Outre la fatigue et les vertiges qui ne semblaient pas vouloir la quitter de sitôt, Holly ne pouvait ignorer la douleur qui habitait chaque cellule de son corps. Tous ses muscles étaient tendus, prêts à se rompre au moindre mouvement brusque, et les draps rêches du motel irritaient sa peau recouverte d'ecchymoses et de coupures.

Ce fut à ce moment que Holly remarqua qu'elle était nue.

Enfin, pas tout à fait. On lui avait permis de conserver ses sous-vêtements à défaut de sa décence, mais cela ne l'empêchait pas de se sentir vulnérable.

Holly remonta par réflexe la couverture jusqu'à ses épaules. Un pincement dans son coude la força à baisser les yeux.

Une perfusion avait été installée à côté de son lit.

Elle ne put s'empêcher d'effleurer du bout des doigts l'aiguille maintenue en place par un pansement. Elle ne connaissait qu'une personne qui...

— Si j'étais toi, j'éviterais d'y toucher.

Holly n'avait pas entendu Joshua entrer.

Le chasseur referma la porte derrière lui et déposa un sac en papier sur la petite table d'appoint. Une odeur de graisse parvint aux narines de Holly et son estomac se mit à gronder en même temps qu'une vague de nausée l'envahissait.

Elle détourna le regard vers la fenêtre pour ne pas vomir.

Un verre d'eau apparut dans son champ de vision.

— Bois, lui recommanda Joshua. Ça fera passer la nausée. Et tu dois manger quelque chose, histoire de reprendre des forces.

— C'était si grave que ça ? croassa Holly.

Les quelques morts heurtèrent sa gorge, et elle accepta avec soulagement la boisson que son mentor lui tendait.

— Il t'a salement mordue. Ça va cicatriser, et ça ne sera pas joli.
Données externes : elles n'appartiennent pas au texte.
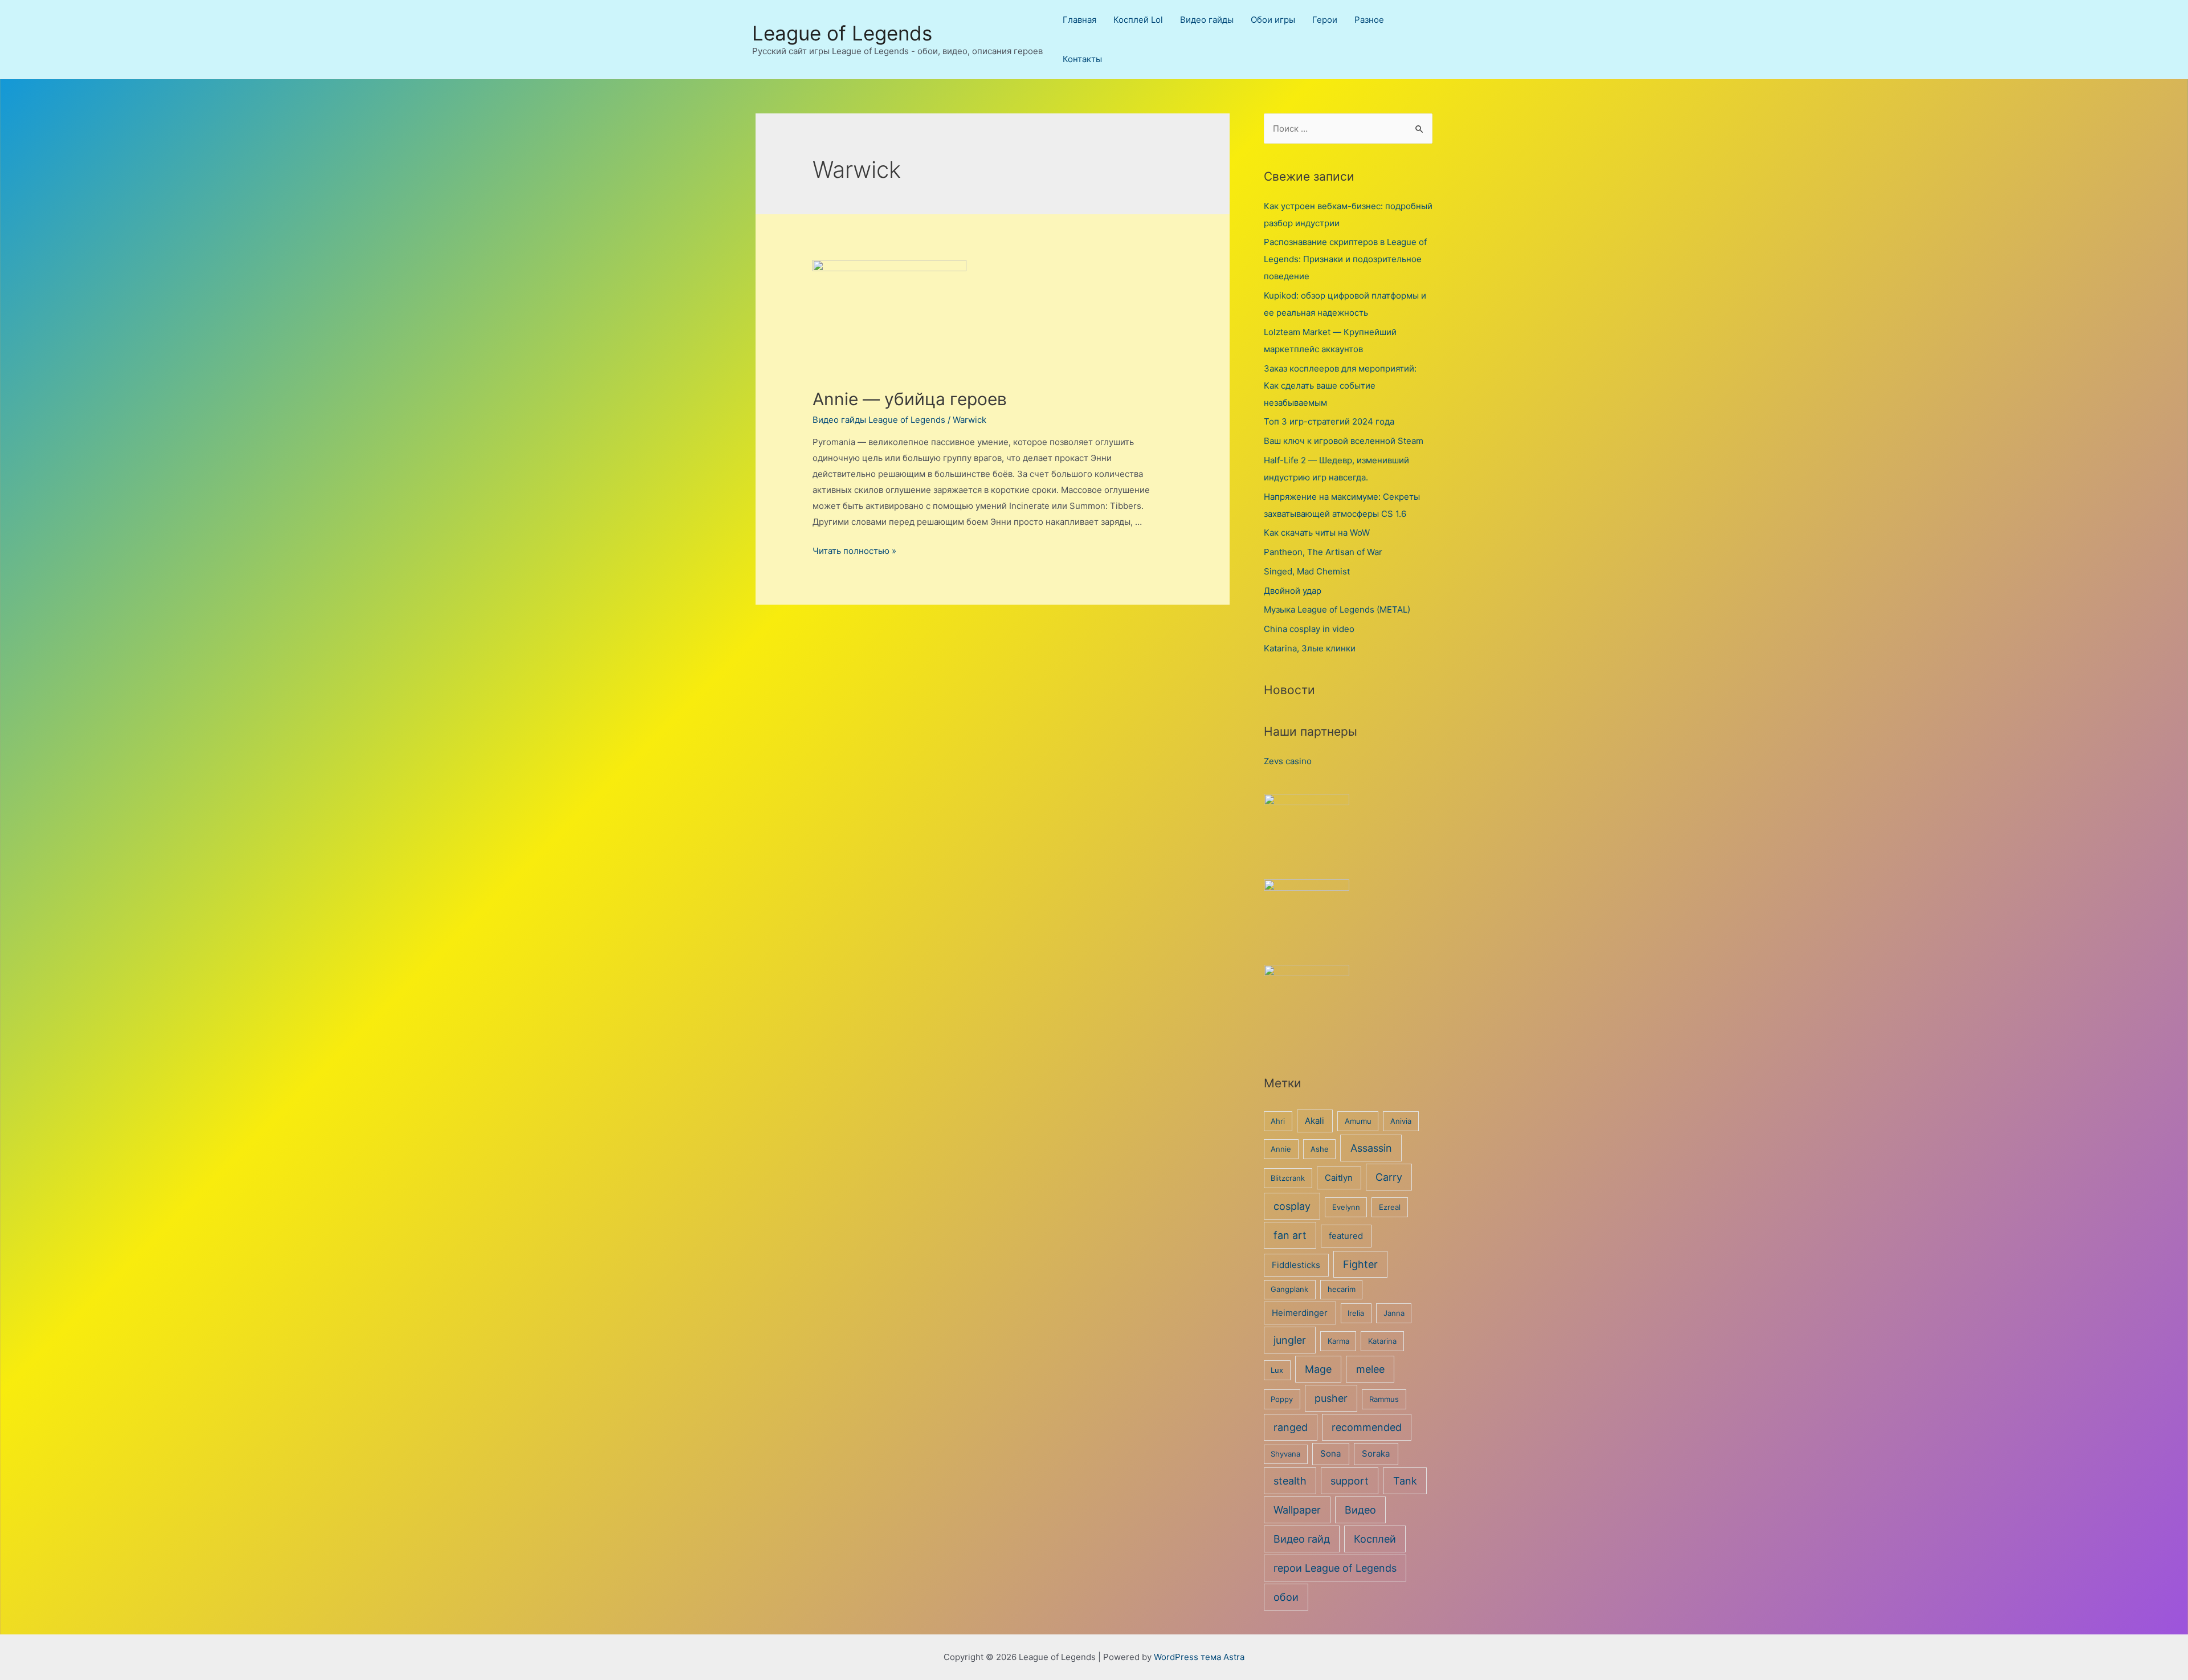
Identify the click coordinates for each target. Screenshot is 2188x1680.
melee (1370, 1369)
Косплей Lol (1138, 19)
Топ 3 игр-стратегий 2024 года (1329, 421)
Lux (1277, 1370)
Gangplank (1289, 1289)
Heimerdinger (1300, 1312)
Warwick (969, 419)
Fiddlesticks (1296, 1264)
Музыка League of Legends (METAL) (1337, 609)
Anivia (1400, 1121)
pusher (1331, 1398)
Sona (1330, 1453)
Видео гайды (1207, 19)
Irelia (1356, 1313)
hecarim (1342, 1289)
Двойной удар (1292, 590)
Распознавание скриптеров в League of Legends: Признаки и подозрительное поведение (1345, 259)
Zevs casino (1288, 761)
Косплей (1375, 1539)
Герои (1324, 19)
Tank (1405, 1481)
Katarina (1382, 1340)
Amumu (1358, 1121)
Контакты (1082, 59)
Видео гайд (1301, 1539)
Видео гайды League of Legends (879, 419)
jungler (1289, 1340)
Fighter (1360, 1264)
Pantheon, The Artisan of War (1323, 552)
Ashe (1320, 1148)
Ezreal (1390, 1207)
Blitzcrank (1288, 1177)
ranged (1290, 1427)
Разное (1369, 19)
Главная (1079, 19)
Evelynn (1346, 1207)
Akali (1314, 1120)
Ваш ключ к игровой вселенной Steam (1343, 440)
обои (1286, 1597)
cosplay (1292, 1206)
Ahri (1278, 1121)
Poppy (1282, 1399)
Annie (1281, 1148)
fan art (1290, 1235)
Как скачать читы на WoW (1317, 532)
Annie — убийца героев (910, 399)
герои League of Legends (1335, 1568)
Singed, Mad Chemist (1307, 571)
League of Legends (842, 33)
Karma (1338, 1340)
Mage (1318, 1369)
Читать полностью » (854, 550)
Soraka (1376, 1453)
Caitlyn (1339, 1177)
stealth (1290, 1481)
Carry (1388, 1177)
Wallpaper (1297, 1510)
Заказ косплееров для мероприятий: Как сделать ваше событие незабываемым (1340, 385)
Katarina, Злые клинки (1310, 648)
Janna (1394, 1313)
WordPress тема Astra (1199, 1657)
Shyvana (1285, 1453)
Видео (1360, 1510)
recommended (1367, 1427)
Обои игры (1273, 19)
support (1349, 1481)
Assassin (1371, 1148)
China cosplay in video (1309, 628)
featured (1346, 1235)
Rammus (1384, 1399)
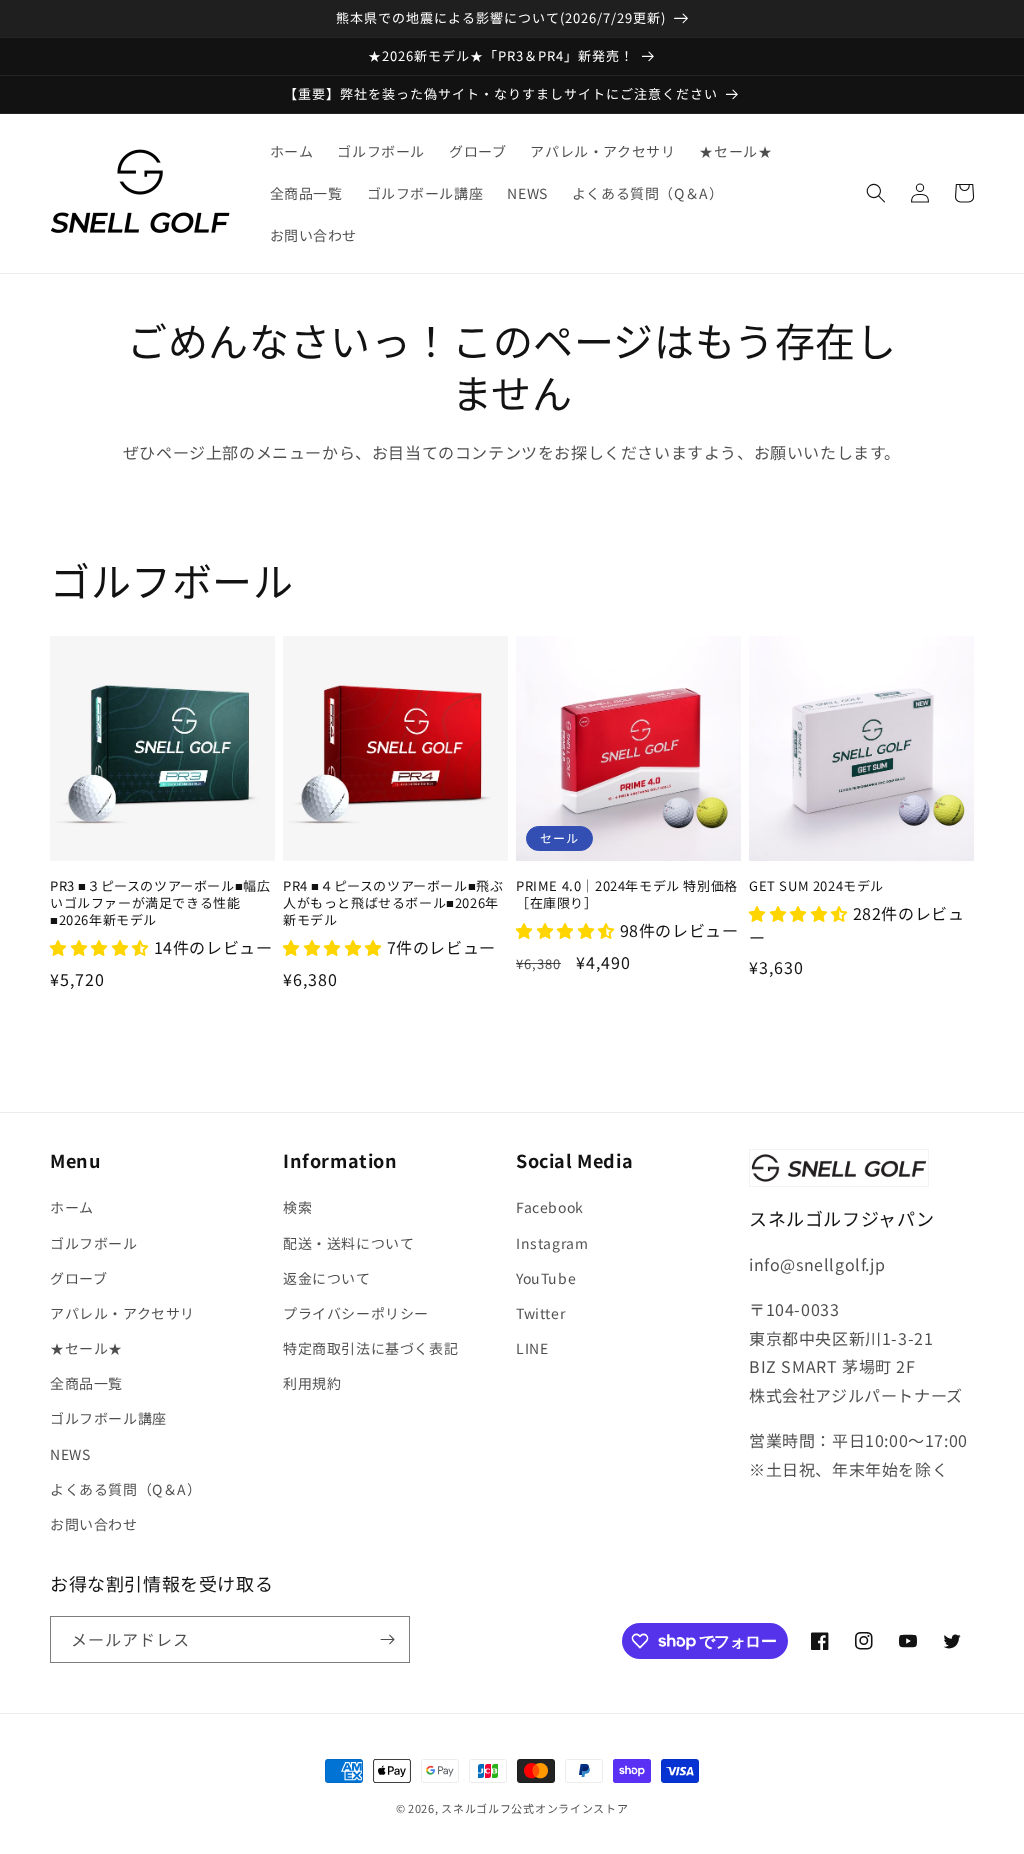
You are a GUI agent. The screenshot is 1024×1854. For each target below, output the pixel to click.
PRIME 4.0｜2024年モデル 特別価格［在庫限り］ (627, 895)
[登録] (387, 1639)
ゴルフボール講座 (108, 1418)
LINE (532, 1348)
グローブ (78, 1278)
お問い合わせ (94, 1524)
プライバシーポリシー (356, 1313)
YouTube (546, 1278)
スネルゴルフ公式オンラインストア (534, 1808)
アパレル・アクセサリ (122, 1313)
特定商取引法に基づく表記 (370, 1348)
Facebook (550, 1207)
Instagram (552, 1243)
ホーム (72, 1207)
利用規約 (312, 1383)
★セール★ (86, 1348)
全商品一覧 (86, 1383)
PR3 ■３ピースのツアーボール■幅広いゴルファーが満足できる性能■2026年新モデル (160, 903)
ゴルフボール (94, 1243)
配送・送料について (348, 1243)
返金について (327, 1278)
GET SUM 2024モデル (816, 886)
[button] (876, 193)
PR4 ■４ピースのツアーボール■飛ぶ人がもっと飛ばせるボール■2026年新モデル (393, 903)
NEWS (70, 1454)
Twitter (540, 1313)
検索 (297, 1207)
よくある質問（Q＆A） (126, 1489)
Mais il n'y a pas d'infection. Tu as aussi perdu beaucoup de sang, mais pas assez pour que tu sois réellement en danger. Je t'ai donné une transfusion.

— Dois-je m'inquiéter de l'endroit où tu as bien pu trouver du sang ?

Joshua ne répondit pas et Holly laissa tomber. Les chasseurs avaient leurs contacts, et ce n'était pas la première fois que Joshua procédait à une transfusion sanguine.

— Où sommes-nous ?

— Un motel à l'extérieur de la ville.

— Tu n'aurais pas pu me ramener chez moi ?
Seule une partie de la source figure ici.